Inclusão digital: uma meta do Brasil contemporâneo

Enviada em 19/04/2025

A tecnologia digital tornou-se indispensável para a vida em sociedade, promovendo o acesso à informação, à educação e ao mercado de trabalho. No entanto, no Brasil contemporâneo, a inclusão digital ainda é uma meta distante para grande parte da população. A desigualdade socioeconômica e a ineficiência das políticas públicas são fatores que perpetuam a exclusão digital, ampliando, assim, outras formas de desigualdade social.

Em primeiro lugar, é importante ressaltar que o acesso à internet e a dispositivos tecnológicos é extremamente desigual entre as regiões brasileiras. De acordo com o IBGE, milhões de brasileiros ainda não têm acesso regular à internet, especialmente em áreas rurais e periferias urbanas. Essa lacuna impede que muitos cidadãos usufruam de serviços básicos, como educação a distância e oportunidades de trabalho remoto, aprofundando o abismo entre diferentes camadas sociais.

Além disso, a falta de políticas públicas eficazes contribui para a manutenção desse cenário. Apesar de programas como o “Internet para Todos” e o “Plano Nacional de Banda Larga”, houve pouca continuidade e fiscalização dessas iniciativas. A ausência de investimentos estruturais e de parcerias eficientes com o setor privado compromete a democratização do acesso digital. A inclusão digital, portanto, não se resume apenas à distribuição de equipamentos, mas também à formação educacional para o uso crítico e produtivo dessas ferramentas.
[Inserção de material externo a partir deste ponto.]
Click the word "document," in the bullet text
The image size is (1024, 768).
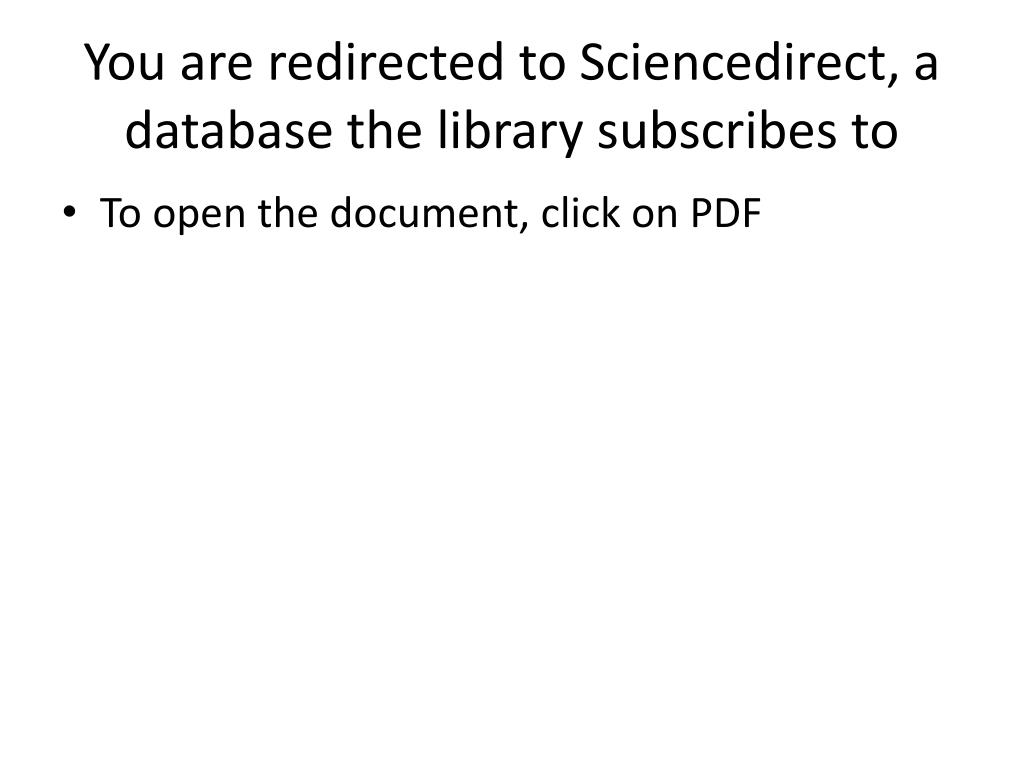[429, 215]
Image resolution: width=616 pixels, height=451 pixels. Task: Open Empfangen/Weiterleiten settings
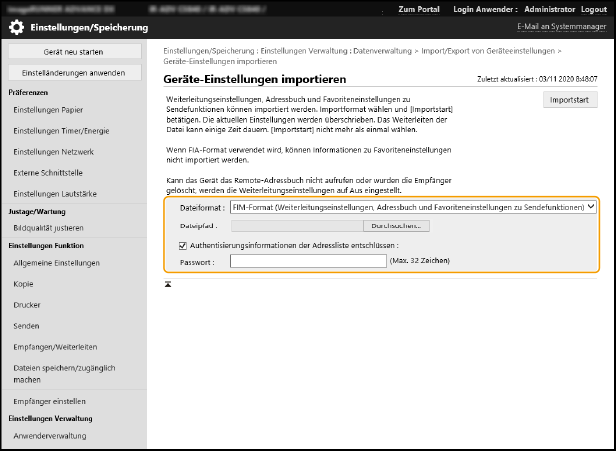click(55, 346)
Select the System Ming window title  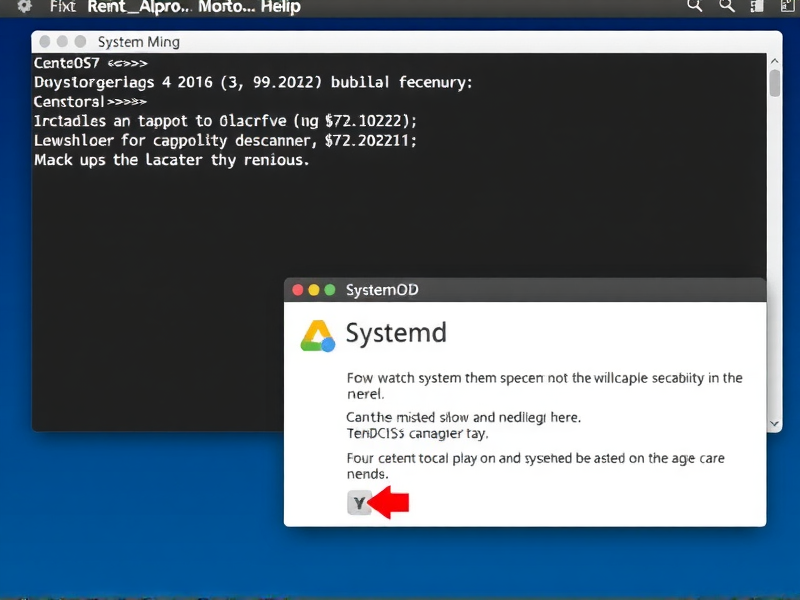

Portanto, conclui-se que a exclusão digital no Brasil contemporâneo é resultado, principalmente, da negligência do Estado. A falta de políticas públicas eficientes e contínuas agrava a desigualdade de acesso e impede a plena inserção dos cidadãos no mundo digital. Para mudar esse cenário, é fundamental que o poder público desenvolva programas mais robustos, com investimentos em infraestrutura e educação tecnológica, garantindo, assim, o direito à informação e à cidadania para todos.